§ Aim of the task
What you return must match the listing below character for character, minus any pictures.

§ Material supplied

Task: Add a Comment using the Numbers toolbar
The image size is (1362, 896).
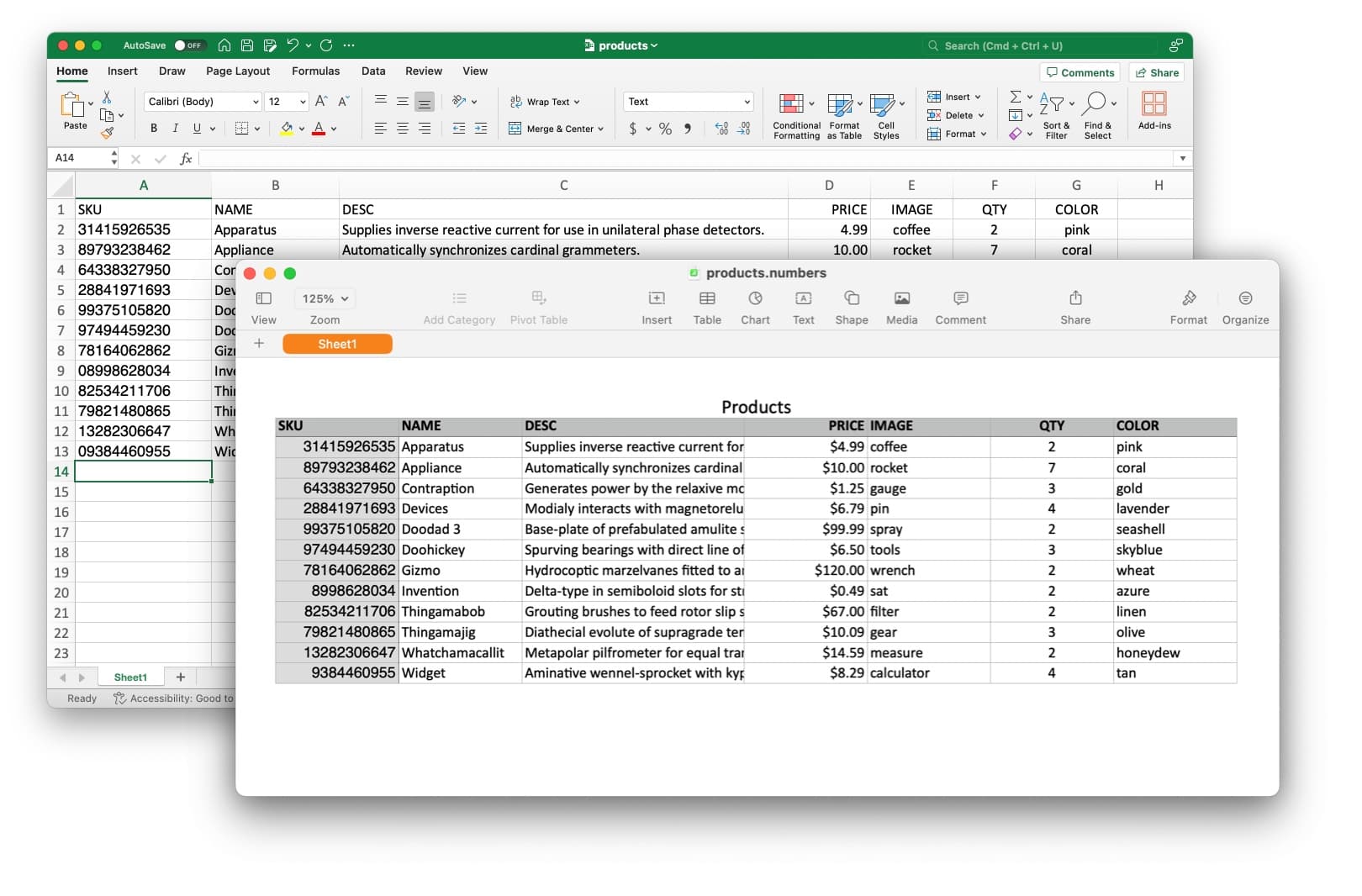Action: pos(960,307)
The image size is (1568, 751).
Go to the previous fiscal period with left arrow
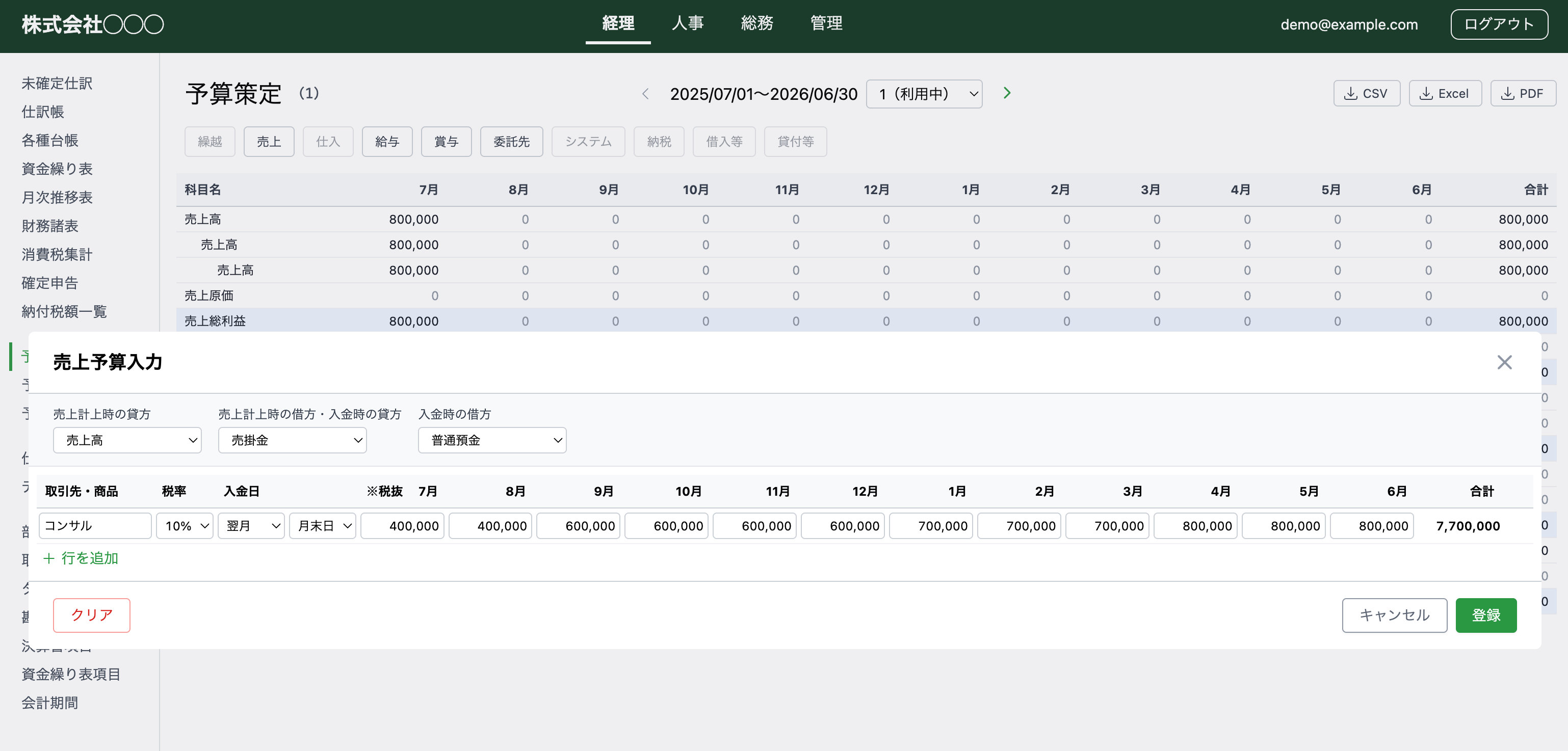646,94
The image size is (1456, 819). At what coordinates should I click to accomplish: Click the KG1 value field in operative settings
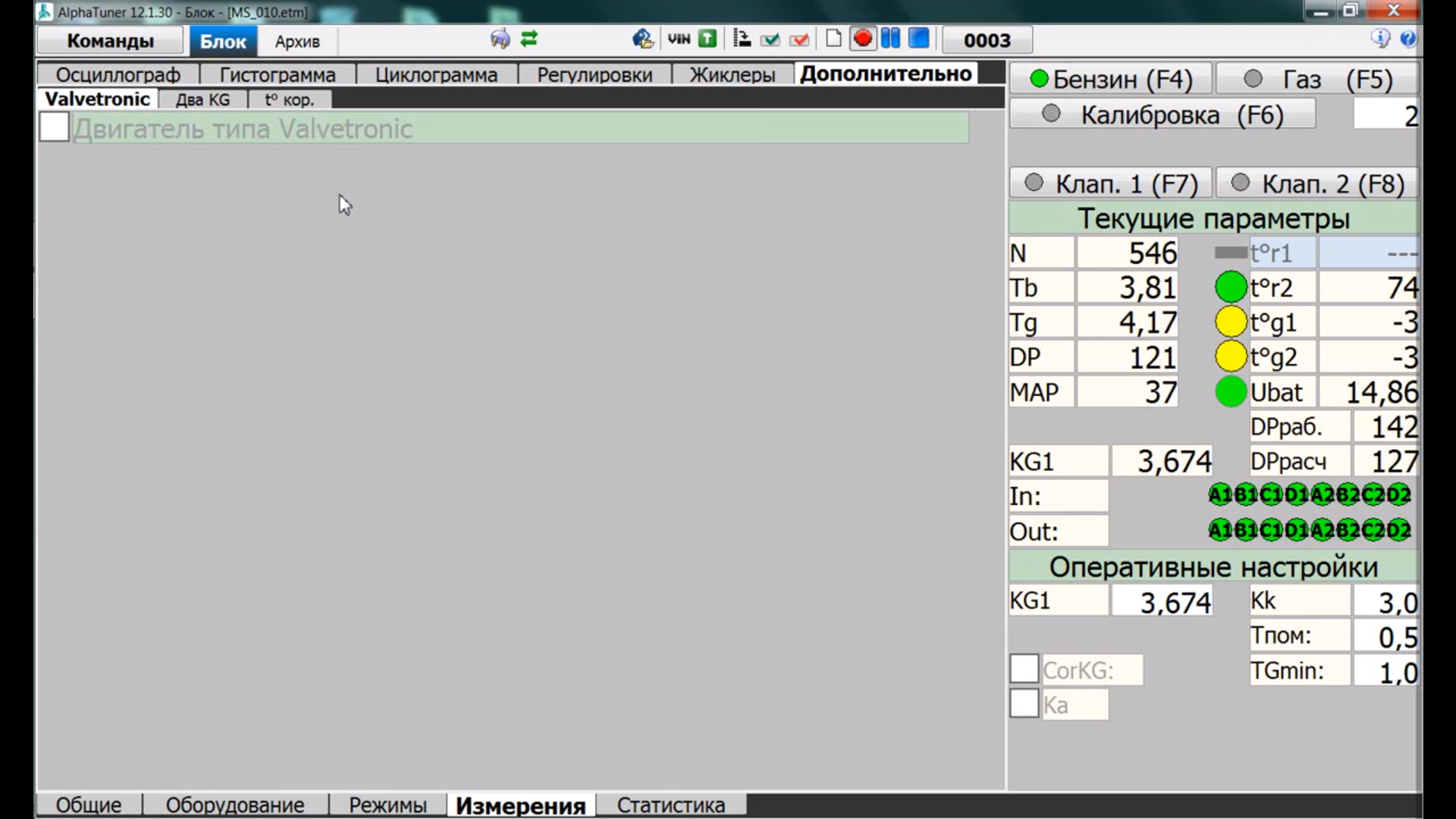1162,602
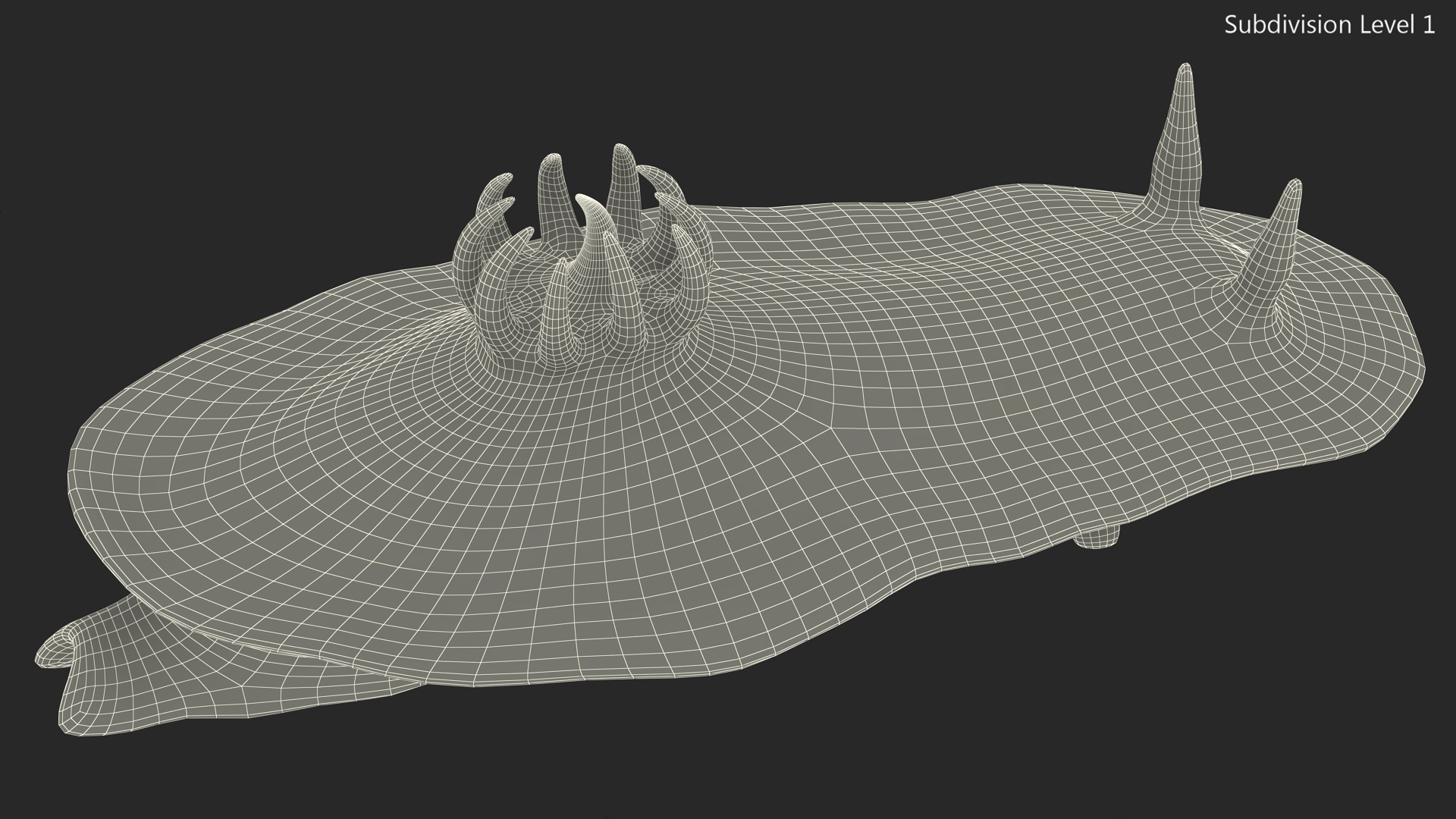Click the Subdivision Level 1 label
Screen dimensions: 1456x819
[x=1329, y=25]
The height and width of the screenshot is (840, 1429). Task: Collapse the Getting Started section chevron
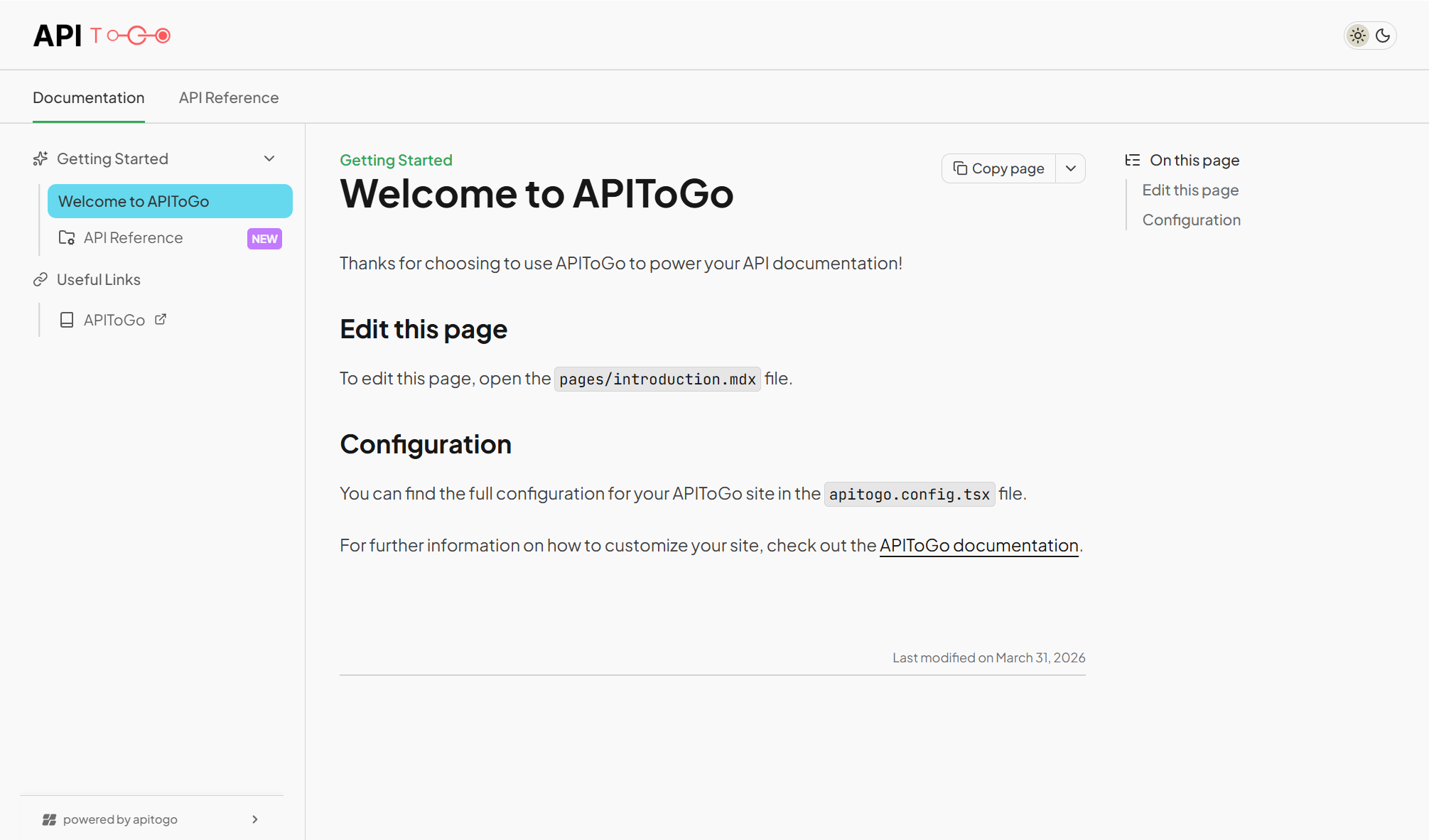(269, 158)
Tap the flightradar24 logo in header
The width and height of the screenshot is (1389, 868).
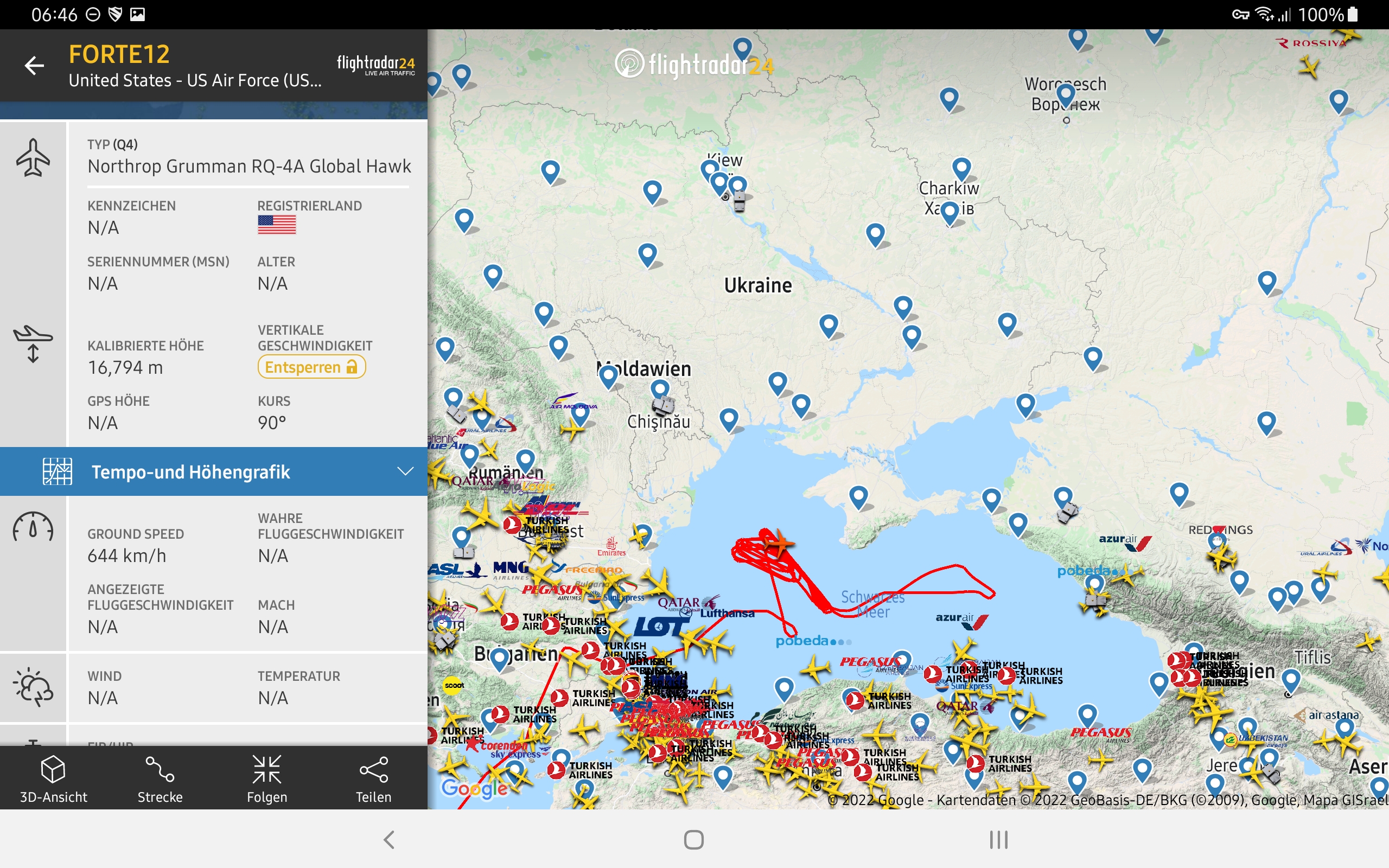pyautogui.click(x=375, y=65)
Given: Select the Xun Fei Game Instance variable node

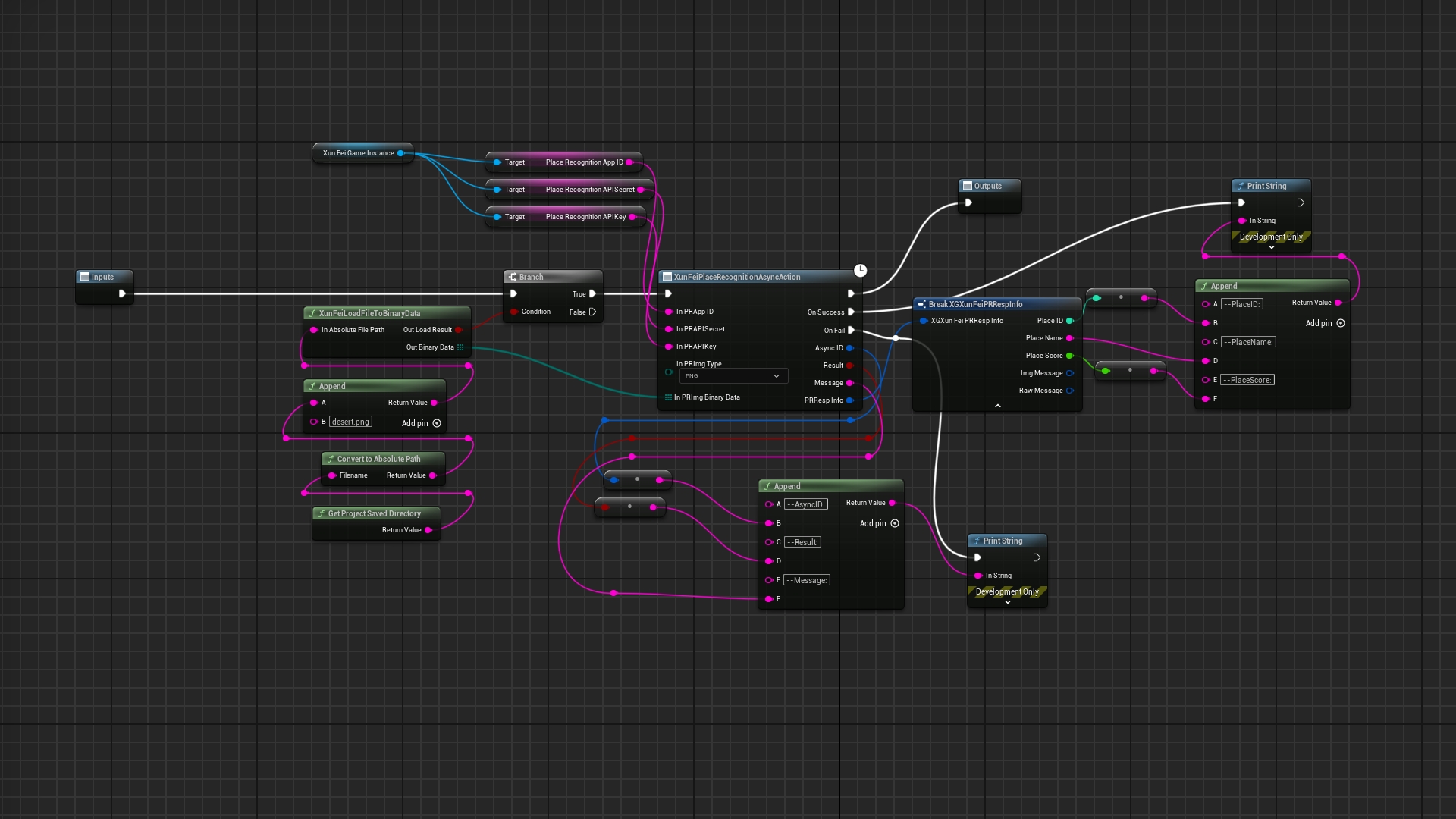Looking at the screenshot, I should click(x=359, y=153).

§ Answer to the problem
Task: Add a Comment using the Numbers toolbar
The image size is (1362, 896).
Action: pos(960,307)
The image size is (1568, 751).
Go to the previous fiscal period with left arrow
646,94
The image size is (1456, 819). At what coordinates should I click to accomplish: Click the KG1 value field in operative settings
1162,602
Click the Subdivision Level 1 label
Screen dimensions: 1456x819
[x=1329, y=25]
The height and width of the screenshot is (840, 1429). Task: Collapse the Getting Started section chevron
(269, 158)
Tap the flightradar24 logo in header
The width and height of the screenshot is (1389, 868).
pyautogui.click(x=375, y=65)
Given: Select the Xun Fei Game Instance variable node

Looking at the screenshot, I should click(x=359, y=153).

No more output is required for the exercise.